Continuation patterns form in a few different shapes but for most part, they look quite similar. The only real difference one will see is in the shape of the consolidation zone. The consolidation zones of some continuation patterns have support and resistance levels that converge as the pattern forms while others have support and resistance levels that remain parallel. Every other aspect of the price pattern is identical. Common continuation patterns include triangles, flags, pennants and rectangles.
Flags and pennants are formed during a small period of consolidation or pause, after a defined uptrend or downtrend. After a sharp move, market takes a breather and moves sideways. A flag looks like a parallelogram, a bullish flag normally sloping downwards and bearish flag sloping upwards. These patterns are usually accompanied with heavy volume and mark a midpoint of a trend. A pennant is also formed during the period of consolidation (sideways movement) — the support and resistance lines converge each other (like a symmetrical triangle). Break of the flag and pennant indicate the continuation of the trend. Flags and pennants are short-term patterns that can last from one to 12 weeks. Ideally, these patterns will form between one and four weeks.

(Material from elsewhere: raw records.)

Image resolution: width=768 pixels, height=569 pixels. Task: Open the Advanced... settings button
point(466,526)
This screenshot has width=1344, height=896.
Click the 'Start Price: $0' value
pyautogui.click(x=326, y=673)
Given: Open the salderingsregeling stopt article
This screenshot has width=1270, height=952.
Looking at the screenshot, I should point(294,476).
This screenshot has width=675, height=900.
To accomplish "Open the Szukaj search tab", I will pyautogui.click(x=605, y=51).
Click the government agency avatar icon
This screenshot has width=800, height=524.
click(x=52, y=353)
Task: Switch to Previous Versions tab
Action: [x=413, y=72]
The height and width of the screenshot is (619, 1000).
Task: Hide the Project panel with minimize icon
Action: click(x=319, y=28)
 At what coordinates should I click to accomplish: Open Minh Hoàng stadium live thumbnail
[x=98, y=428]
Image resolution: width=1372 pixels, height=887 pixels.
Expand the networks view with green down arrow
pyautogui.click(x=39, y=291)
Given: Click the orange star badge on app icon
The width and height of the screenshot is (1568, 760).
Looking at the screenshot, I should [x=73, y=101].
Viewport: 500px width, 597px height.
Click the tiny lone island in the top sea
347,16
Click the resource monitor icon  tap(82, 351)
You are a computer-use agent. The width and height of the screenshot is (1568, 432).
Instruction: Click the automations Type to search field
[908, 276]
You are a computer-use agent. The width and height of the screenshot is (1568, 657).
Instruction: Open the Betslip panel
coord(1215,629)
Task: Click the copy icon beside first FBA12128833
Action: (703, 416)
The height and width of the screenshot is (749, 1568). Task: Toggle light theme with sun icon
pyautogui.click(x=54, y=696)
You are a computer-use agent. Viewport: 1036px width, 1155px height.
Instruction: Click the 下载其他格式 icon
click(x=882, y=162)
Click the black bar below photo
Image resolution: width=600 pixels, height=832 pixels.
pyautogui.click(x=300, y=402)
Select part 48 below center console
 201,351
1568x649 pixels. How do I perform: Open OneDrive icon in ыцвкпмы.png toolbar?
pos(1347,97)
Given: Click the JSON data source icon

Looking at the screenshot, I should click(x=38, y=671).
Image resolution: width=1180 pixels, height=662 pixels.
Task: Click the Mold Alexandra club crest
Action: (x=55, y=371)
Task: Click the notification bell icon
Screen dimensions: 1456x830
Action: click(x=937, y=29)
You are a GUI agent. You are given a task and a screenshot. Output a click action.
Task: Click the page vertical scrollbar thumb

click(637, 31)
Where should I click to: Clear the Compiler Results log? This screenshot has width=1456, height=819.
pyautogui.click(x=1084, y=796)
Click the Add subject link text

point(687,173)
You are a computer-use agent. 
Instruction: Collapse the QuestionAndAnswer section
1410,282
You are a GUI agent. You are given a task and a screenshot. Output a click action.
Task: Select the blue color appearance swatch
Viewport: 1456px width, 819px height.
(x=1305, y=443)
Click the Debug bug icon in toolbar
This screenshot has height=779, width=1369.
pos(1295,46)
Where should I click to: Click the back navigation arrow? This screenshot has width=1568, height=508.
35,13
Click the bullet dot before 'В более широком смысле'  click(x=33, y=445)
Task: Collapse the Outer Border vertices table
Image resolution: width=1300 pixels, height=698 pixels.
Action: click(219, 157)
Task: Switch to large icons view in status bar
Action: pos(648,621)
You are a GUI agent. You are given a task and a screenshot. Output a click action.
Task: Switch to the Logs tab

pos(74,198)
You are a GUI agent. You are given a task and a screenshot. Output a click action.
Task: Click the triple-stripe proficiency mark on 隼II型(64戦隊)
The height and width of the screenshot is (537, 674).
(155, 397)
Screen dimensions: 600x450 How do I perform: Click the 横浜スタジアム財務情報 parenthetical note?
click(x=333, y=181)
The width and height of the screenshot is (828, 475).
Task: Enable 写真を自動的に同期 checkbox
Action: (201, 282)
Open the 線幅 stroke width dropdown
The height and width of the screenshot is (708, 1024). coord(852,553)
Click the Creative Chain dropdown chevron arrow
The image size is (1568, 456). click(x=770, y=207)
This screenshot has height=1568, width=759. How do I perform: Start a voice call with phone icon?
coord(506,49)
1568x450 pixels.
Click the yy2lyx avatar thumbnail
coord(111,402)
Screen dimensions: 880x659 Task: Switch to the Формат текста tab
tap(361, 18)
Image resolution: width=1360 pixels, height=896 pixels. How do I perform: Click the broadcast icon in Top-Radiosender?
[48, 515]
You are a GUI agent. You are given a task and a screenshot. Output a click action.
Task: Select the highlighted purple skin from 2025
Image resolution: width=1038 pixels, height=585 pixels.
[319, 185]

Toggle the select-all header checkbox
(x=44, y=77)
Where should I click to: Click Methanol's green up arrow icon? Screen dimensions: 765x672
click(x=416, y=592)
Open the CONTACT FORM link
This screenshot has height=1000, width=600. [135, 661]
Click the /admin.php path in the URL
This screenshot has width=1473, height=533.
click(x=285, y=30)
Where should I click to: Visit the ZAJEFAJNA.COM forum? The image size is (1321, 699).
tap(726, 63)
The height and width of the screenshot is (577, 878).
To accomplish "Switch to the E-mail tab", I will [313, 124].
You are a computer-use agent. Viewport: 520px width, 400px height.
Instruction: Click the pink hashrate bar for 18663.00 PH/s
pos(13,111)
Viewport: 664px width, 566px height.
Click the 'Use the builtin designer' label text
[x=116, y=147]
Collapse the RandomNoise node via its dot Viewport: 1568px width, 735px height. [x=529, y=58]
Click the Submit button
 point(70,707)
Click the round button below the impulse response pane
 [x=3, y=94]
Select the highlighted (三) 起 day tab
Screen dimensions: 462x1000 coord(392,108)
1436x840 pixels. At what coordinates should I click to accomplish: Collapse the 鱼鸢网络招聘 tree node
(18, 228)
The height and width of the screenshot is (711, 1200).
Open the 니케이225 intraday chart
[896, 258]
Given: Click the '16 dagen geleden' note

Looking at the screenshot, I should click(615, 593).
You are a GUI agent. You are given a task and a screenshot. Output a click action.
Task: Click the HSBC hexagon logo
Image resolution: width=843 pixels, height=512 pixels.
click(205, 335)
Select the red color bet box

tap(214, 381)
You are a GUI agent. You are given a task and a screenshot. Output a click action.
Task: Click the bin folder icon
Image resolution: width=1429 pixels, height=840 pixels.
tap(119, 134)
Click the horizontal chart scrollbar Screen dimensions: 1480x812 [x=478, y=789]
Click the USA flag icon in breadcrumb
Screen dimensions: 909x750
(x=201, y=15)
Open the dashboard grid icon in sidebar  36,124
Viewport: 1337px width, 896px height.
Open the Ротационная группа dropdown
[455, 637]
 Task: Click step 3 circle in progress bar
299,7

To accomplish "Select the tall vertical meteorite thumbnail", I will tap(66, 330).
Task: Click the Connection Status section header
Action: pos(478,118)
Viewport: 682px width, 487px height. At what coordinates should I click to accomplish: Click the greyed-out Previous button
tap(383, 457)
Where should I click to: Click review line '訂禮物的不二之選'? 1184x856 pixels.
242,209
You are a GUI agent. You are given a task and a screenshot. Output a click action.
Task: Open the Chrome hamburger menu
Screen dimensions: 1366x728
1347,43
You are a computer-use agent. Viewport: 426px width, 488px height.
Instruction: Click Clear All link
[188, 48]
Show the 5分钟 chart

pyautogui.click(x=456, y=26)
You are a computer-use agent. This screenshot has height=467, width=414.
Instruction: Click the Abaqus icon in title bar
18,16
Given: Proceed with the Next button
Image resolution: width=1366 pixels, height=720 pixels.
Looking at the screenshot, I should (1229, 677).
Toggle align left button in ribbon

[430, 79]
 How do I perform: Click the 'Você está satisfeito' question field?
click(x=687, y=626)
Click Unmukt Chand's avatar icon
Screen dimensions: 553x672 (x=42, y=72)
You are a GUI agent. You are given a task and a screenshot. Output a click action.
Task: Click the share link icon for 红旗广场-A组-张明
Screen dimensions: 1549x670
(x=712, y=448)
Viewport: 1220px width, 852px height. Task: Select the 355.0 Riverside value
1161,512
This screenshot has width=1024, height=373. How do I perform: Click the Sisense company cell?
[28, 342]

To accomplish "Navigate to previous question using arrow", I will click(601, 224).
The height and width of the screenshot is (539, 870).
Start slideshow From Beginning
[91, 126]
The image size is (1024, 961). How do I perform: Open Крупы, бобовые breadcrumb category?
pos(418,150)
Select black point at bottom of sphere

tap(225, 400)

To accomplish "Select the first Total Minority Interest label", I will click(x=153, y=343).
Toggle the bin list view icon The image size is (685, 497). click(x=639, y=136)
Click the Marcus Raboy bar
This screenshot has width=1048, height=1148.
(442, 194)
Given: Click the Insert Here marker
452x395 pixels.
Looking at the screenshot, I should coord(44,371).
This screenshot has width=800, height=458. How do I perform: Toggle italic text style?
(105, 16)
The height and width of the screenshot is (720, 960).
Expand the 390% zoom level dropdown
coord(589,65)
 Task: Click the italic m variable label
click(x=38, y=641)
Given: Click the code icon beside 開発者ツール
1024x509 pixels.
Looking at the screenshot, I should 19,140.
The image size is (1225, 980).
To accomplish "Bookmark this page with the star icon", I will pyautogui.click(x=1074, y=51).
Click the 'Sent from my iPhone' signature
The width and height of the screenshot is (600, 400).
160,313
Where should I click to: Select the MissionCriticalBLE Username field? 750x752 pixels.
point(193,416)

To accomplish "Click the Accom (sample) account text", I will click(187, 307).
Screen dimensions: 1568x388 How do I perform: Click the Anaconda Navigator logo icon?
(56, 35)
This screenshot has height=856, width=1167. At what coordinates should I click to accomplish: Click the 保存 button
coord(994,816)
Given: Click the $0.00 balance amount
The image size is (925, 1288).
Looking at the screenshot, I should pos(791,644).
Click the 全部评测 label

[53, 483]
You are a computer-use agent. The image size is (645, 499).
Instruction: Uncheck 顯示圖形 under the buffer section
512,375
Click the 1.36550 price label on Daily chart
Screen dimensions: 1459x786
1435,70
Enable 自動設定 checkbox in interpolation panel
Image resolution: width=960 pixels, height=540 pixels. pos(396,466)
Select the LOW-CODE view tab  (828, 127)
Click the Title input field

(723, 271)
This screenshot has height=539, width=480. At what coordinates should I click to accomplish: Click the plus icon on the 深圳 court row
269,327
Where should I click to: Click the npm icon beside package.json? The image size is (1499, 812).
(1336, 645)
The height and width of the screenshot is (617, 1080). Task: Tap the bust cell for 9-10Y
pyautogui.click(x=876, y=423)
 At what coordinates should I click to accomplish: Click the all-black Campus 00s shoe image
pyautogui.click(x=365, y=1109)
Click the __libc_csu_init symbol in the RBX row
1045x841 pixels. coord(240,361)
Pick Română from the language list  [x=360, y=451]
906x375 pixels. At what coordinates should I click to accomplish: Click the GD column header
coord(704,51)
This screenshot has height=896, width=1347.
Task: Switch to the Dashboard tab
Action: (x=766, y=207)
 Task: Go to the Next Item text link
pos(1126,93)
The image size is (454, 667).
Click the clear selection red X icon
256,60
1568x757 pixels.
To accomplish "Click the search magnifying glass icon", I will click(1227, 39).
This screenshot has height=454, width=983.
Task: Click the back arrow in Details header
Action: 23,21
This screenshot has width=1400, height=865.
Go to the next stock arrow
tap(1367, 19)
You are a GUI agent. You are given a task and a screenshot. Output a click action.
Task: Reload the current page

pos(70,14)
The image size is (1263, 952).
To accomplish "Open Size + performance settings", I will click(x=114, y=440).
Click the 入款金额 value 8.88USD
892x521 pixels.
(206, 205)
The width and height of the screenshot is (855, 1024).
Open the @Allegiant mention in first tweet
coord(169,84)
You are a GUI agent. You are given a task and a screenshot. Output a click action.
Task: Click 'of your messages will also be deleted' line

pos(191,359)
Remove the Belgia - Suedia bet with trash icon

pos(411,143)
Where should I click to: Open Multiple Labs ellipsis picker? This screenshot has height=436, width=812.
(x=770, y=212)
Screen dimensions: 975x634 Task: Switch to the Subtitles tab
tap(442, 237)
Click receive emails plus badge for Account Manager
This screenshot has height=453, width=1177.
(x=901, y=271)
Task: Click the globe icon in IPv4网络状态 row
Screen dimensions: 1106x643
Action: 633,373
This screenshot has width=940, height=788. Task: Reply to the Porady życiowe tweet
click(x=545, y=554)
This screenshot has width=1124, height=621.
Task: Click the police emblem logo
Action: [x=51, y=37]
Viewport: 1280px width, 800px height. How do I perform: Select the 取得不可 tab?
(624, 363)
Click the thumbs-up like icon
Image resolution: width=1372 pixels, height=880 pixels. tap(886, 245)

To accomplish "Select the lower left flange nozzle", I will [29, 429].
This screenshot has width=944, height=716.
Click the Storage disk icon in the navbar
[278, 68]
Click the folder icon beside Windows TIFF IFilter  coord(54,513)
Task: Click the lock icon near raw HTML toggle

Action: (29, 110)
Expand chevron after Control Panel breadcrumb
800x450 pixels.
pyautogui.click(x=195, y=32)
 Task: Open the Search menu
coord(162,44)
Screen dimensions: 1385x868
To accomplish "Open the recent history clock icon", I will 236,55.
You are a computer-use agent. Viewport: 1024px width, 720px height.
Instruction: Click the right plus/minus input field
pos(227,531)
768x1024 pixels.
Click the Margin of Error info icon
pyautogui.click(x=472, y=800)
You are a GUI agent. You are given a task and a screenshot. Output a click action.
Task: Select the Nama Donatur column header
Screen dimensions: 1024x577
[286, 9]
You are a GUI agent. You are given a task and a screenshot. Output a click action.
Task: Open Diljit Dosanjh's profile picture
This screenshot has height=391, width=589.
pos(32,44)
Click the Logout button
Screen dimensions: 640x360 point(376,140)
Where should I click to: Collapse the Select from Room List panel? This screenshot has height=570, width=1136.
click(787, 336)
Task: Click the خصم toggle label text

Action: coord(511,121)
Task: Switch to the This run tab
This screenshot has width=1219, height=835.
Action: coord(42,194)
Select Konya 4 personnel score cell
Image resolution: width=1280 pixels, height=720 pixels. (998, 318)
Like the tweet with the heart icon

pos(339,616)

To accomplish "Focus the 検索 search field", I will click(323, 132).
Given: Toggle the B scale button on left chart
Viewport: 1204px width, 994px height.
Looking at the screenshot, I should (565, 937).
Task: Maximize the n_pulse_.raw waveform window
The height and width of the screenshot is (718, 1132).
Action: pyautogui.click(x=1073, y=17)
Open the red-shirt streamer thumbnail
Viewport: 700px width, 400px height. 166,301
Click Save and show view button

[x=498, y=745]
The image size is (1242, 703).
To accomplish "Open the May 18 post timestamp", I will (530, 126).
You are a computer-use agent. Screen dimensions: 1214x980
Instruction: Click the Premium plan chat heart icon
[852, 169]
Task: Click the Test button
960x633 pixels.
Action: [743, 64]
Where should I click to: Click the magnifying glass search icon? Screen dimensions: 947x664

Triangles are of three types: Symmetrical, ascending and descending. Ascending triangle in a bullish trend indicates further bullishness and is considered continuation pattern. In an ascending triangle, the support line is sloping upward and resistance line remains a horizontal line. Descending triangle in a bearish trend can also be considered as a continuation pattern, indicating bearish trend to continue after a small pause. In this kind of triangle resistance, the line is sloping downwards while the support line remains as a horizontal line. A rectangle is a continuation pattern that forms as a trading range during a pause in the trend. The pattern is easily identifiable by two comparable highs and two lows. The highs and lows can be connected to form two parallel lines that make up the top and bottom of a rectangle. Rectangles are sometimes referred to as trading ranges, consolidation zones or congestion areas. Rectangles can extend for a few weeks or many months. If the pattern is less than three weeks, it is usually considered a flag and also a continuation pattern. Ideally, rectangles will develop over a three-month period. Generally, longer the pattern, more significant will be the breakout. A three-month pattern may be expected to fulfill its breakout projection. However, a six-month pattern might be expected to exceed its breakout target.
After a look at the types of continuation price patterns, let us understand what causes them. In an up trend, the momentum moves down due to periodic profit booking. A good lot of traders think that it is enough or that they have reached their target. So they want to sell their position. The supply increases reducing the momentum of price rise or the price might even drop. Buy smart money finds it an opportunity to add more to their position. So the price slows to drop or it may even rise. Similarly, in a down trend, a lot of traders, who are short, want to book some profit. Those, who think that the stock is available for a bargain, start buying. But smart money finds it easy to sell when there is increased demand. When supply becomes more than the demand, the price falls further. And the trend continues. This tug of war between buyers and sellers moves the prices up and down, causing continuation chart patterns in stock charts before they continue in the direction of the original trend. Having good knowledge about continuation chart patterns allows investors to speculate positively about the further course of the trend. It allows them to add more to their existing position and helps investors to hold on for a longer period without worrying about temporary setbacks in stock prices.